# Impossible??



## Devilweed (Oct 11, 2006)

I may have to just abandon this room, but I have a good sized closet for my grow room.  It has no Outlets or light Fixtures.  I suppose I can run a Extension cord in somehow.  
But is there any way to have ventilation in the room without making holes in the wall? (No existing Ducts in the closet)  I am using CFL to grow for low heat, but in terms of ventilation, is a vortex fan enough?? or Am I screwed.


----------



## THE BROTHER'S GRUNT (Oct 12, 2006)

Devilweed said:
			
		

> I may have to just abandon this room, but I have a good sized closet for my grow room. It has no Outlets or light Fixtures. I suppose I can run a Extension cord in somehow.
> But is there any way to have ventilation in the room without making holes in the wall? (No existing Ducts in the closet) I am using CFL to grow for low heat, but in terms of ventilation, is a vortex fan enough?? or Am I screwed.
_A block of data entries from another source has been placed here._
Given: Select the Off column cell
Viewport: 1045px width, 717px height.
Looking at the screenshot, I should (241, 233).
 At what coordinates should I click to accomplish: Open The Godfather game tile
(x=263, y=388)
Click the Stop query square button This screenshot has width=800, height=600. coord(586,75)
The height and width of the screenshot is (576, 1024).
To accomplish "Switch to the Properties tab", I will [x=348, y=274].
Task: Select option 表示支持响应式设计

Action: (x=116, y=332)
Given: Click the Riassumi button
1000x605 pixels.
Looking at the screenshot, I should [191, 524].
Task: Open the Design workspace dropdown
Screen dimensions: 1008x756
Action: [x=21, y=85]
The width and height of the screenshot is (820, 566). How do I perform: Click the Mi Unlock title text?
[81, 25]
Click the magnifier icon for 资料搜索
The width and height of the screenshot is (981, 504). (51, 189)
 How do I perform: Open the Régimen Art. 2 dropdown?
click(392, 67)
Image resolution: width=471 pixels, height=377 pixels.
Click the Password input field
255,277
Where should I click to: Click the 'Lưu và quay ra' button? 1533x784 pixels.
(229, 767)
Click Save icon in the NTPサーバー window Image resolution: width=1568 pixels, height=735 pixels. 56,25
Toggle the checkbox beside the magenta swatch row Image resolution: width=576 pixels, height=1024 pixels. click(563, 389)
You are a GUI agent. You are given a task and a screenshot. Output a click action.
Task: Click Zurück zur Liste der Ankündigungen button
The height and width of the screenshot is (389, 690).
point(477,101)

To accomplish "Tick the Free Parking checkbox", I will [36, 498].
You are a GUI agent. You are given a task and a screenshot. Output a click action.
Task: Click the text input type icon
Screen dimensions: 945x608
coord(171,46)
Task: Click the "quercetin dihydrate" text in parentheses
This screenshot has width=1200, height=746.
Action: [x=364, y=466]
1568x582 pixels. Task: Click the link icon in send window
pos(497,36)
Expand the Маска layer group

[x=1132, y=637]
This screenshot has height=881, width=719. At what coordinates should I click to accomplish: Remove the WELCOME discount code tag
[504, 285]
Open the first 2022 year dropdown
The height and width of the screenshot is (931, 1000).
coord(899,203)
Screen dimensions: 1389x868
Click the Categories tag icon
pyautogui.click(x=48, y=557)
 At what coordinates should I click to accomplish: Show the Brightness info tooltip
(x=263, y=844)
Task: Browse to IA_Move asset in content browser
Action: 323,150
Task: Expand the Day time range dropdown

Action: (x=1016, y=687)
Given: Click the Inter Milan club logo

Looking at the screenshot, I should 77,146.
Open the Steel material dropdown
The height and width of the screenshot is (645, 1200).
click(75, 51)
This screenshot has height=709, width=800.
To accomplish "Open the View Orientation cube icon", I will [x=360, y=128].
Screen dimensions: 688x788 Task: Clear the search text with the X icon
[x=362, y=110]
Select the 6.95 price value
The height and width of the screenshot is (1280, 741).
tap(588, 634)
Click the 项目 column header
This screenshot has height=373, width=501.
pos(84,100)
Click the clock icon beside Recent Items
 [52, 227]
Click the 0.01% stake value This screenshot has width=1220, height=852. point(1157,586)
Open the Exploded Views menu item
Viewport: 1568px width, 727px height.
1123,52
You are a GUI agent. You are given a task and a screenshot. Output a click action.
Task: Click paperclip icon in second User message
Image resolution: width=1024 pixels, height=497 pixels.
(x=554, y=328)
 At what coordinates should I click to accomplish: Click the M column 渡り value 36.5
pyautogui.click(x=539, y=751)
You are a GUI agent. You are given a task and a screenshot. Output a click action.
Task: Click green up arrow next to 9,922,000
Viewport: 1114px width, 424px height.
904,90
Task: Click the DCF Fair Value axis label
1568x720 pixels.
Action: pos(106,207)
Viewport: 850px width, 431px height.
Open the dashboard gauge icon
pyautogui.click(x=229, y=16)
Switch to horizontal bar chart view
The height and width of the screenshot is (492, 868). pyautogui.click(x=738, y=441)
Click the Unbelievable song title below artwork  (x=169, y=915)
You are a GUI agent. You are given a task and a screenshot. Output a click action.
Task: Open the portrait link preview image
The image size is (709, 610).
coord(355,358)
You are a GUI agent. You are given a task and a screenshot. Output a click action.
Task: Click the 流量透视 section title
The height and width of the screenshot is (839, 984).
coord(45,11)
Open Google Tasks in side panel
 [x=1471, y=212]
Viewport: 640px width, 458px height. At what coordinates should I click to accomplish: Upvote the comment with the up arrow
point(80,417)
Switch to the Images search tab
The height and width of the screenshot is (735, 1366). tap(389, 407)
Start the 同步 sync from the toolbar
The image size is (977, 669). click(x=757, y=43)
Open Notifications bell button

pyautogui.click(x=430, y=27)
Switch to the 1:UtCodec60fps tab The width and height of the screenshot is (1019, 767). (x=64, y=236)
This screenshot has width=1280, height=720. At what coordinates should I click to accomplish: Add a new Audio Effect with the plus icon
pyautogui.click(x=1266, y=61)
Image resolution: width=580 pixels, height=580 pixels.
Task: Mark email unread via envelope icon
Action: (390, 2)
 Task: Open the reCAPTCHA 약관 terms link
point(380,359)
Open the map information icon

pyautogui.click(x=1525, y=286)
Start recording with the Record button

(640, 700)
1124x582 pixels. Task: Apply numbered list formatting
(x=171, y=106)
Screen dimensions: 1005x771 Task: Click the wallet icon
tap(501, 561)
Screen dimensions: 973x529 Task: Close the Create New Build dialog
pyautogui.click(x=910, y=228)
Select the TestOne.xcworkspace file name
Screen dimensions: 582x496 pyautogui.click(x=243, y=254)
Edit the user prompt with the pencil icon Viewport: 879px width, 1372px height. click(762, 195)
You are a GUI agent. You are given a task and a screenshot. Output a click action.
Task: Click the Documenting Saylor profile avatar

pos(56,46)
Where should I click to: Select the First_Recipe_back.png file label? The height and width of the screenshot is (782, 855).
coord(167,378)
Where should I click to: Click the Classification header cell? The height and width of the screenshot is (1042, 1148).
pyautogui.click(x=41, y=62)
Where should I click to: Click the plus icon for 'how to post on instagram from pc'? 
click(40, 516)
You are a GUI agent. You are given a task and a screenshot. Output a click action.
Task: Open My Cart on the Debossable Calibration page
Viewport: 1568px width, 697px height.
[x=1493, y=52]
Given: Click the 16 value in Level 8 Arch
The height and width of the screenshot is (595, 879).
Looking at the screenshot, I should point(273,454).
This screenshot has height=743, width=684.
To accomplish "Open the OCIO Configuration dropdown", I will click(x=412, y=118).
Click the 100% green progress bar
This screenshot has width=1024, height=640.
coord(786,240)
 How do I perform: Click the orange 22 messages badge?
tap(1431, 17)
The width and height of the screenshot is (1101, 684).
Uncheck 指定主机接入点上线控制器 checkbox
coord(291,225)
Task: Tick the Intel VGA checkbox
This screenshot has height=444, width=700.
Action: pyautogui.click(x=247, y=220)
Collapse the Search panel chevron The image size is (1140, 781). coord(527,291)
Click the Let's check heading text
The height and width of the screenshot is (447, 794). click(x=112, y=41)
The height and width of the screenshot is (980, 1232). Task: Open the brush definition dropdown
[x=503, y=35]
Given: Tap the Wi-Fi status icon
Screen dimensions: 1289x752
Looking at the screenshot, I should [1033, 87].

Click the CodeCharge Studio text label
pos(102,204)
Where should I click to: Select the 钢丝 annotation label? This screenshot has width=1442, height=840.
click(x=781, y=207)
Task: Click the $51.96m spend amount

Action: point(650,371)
*Whats up Devilweed. Are you any good at working with power tools and wood? Anyway you can do what we did. Take off the door of your closet and make a new one with plywood or you can get a old used door and use that. You can make your venalation holes in your door and a hole to run an extension cord in for power. *


----------



## Devilweed (Oct 13, 2006)

I could Probibly make that work.  Thanks!


----------